Installing the service, however, has not come without concerns.
Last April, ABC-7 reported on a West Side neighborhood where line breaks occurred and residents were frustrated with how long the project was taking.
"I would like them to get out of the neighborhood and fix everything back to the way it was," said Sandy Boswell, whose yard was dug up by contractors.
Later that month, another West Side neighborhood experienced a gas-line break after a resident thought crews were done drilling and decided to wash line markings off the sidewalk. Crews ruptured the lines since there were no markings to guide them.
In September 2017, contractors ruptured a sewer line in Far East El Paso, forcing Socorro Malave out of her home.
"It's very frustrating, it's affecting my health," Malave said. "It is frustrating."
Earlier this year, ABC-7 came across a resident who said AT&T contractors punctured a gas line on her property.
Alan Shubert, vice president of Operations and Technical Services at El Paso Water, said he couldn't speak specifically about the AT&T project, but said there are a variety of reasons why breaks happen.
"Most of the time, it's because whoever it is either missed the marks or didn't pay attention to the marks," Shubert said. "Once in a while, we'll miss a mark."
Shubert said if a contractor, or company, needs to drill into the street or sidewalk, there is a detailed process they need to follow.
"If they need to excavate, for some reason, the law requires they contact us through what's called a one call system," Shubert said. "We go out and you'll see our spray paint marks on pavement, you'll see blue lines and green lines. Blue signifies water, green, sewer. It denotes the location of those lines."
The water utility is working on technology to make the process as accurate as possible.
"It's strictly in the test phase, strictly in the research phase," Shubert said. "But we're interested in advancing that science to do a better job at locating those things before holes are dug."
Christy Penders, communications manager for Texas Gas Service, told ABC-7 the utility holds educational events and provides outreach to stress the importance of calling 811 prior to digging.
Penders said you should always call 811 at least two business days before starting any digging project, regardless of whether you are a homeowner planting a tree or a contractor on a large site. The utilities will come out and mark their lines, free of charge, Penders said. "It is also important to note that in the area around the pipe, you must hand dig to avoid damaging the pipe," Penders added.
Rudy Pino, with the City of El Paso Streets and Maintenance Department, said AT&T did notify them about the project. Despite there being so many utilities intertwined, ABC-7 learned no one with the city is responsible for overseeing the massive project; the city only interacts with contractors.
"They come in and let us know what they're going to be doing, their sub-contractor does," Pino said. "We provide the permit and that's really where it ends. They have to do their job, so it's up to them how long it's going to take, how they phase it."
Pino said if you have concerns, they should be addressed with AT&T directly. "They (AT&T) should address them," Pino said.

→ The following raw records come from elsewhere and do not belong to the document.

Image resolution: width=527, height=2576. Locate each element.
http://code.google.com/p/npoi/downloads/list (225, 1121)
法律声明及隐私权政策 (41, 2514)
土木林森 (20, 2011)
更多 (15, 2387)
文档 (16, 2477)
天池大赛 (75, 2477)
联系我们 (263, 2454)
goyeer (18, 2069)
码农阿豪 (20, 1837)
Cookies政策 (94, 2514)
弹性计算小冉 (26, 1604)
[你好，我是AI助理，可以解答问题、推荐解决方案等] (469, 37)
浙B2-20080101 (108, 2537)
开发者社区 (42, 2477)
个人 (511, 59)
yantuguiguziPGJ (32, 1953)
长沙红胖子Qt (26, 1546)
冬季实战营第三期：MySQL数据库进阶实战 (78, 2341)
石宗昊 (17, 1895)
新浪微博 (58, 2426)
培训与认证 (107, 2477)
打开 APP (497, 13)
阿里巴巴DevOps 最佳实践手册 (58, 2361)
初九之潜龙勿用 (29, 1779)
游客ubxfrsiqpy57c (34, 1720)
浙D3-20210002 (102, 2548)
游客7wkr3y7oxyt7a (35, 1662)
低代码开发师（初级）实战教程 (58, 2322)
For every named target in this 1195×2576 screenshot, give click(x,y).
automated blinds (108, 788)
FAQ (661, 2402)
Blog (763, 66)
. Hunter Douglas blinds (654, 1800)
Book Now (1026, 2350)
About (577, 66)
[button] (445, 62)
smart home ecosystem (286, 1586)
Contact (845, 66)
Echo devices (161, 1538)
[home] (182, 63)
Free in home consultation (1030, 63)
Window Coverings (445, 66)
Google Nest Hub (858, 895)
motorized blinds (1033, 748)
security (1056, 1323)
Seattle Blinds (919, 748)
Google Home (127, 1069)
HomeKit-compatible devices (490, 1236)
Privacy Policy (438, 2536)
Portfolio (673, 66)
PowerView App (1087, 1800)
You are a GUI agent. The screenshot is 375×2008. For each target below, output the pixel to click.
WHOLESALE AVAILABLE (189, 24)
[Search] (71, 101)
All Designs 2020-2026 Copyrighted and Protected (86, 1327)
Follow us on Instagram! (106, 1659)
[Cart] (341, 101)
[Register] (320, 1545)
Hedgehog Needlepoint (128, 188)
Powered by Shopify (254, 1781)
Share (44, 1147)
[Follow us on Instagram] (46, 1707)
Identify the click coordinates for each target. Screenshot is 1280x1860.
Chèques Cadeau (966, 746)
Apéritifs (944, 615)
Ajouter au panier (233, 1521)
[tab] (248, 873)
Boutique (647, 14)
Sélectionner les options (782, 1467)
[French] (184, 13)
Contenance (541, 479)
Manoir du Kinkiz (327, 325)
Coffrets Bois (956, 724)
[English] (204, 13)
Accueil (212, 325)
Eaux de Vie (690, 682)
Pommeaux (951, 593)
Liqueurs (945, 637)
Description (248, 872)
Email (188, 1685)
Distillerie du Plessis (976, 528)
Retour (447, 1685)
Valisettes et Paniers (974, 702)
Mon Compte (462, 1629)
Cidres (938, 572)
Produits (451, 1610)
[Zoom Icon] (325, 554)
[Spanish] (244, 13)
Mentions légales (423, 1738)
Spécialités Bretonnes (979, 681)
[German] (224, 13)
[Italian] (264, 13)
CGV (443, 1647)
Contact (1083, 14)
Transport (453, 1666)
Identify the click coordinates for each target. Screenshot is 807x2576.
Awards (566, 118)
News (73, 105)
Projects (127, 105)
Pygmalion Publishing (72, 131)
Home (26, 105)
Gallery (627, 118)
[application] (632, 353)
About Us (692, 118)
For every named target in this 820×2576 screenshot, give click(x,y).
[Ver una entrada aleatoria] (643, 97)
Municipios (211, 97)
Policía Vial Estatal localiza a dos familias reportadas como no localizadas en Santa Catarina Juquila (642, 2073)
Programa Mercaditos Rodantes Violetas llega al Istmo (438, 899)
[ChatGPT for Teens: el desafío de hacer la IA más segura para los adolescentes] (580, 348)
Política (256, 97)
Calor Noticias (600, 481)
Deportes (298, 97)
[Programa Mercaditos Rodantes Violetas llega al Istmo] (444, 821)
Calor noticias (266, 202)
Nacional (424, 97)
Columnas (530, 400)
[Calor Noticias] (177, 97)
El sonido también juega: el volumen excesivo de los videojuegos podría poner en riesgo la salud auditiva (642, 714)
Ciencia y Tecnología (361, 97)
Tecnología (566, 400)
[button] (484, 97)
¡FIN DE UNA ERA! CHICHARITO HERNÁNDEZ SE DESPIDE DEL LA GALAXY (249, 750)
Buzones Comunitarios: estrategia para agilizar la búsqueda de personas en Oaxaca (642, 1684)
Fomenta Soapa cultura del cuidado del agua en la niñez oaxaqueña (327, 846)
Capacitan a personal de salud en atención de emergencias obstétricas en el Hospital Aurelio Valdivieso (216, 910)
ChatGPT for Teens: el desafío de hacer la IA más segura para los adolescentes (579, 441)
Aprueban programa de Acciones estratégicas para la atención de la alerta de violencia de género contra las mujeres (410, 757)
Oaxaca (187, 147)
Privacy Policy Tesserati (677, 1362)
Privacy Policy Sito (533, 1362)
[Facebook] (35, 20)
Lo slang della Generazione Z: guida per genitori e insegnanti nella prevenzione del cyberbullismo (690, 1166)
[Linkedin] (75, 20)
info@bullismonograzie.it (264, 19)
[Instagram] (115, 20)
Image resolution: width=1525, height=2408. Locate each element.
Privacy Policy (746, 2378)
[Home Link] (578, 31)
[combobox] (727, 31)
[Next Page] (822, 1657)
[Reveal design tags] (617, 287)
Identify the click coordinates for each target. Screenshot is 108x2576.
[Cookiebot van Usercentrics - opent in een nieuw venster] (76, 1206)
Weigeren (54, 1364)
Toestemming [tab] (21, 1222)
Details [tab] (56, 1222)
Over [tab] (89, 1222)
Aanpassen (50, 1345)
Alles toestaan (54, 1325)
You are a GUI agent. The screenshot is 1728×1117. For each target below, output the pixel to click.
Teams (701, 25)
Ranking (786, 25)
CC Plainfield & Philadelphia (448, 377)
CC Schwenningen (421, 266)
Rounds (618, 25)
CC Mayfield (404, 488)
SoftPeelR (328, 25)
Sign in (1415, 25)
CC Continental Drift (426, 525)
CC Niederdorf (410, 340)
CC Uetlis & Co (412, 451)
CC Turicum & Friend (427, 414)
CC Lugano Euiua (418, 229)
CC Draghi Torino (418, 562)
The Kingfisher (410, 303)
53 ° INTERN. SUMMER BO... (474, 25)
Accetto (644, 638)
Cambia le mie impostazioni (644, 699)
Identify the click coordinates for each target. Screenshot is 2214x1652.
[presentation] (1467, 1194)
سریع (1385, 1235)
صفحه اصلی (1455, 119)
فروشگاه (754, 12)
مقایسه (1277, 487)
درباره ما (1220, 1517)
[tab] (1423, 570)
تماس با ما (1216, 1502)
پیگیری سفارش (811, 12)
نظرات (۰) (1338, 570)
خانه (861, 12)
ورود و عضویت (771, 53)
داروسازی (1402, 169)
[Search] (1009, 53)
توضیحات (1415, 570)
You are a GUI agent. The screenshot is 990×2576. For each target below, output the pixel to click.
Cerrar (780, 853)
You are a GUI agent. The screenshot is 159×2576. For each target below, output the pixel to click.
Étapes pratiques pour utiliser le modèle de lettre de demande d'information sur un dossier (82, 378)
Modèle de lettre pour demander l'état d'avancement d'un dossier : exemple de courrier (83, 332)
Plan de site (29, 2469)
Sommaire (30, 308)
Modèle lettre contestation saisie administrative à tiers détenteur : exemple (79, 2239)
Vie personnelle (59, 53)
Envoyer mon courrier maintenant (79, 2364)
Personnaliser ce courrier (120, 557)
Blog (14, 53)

According to AT&T, there are dozens of supervisors in the field to ensure its contractors are up to standard. A spokesperson said its contractors are trained to obtain proper permits, closely follow local construction codes and abide by rules. They also notify residents when construction will happen and how to reach them if an issue arises. The internet service provider also tracks damages and reviews the performance of contractors, weeding out poor performers.
The company states that whether large or small, damages impact the public and that is not lost on them. Before beginning a project, they talk with locating firms to provide them with some high-level visibility into where they anticipate completing work on a regular basis. For bigger projects, they typically provide 30 to 60 days notice rather than the minimum 10 day notice.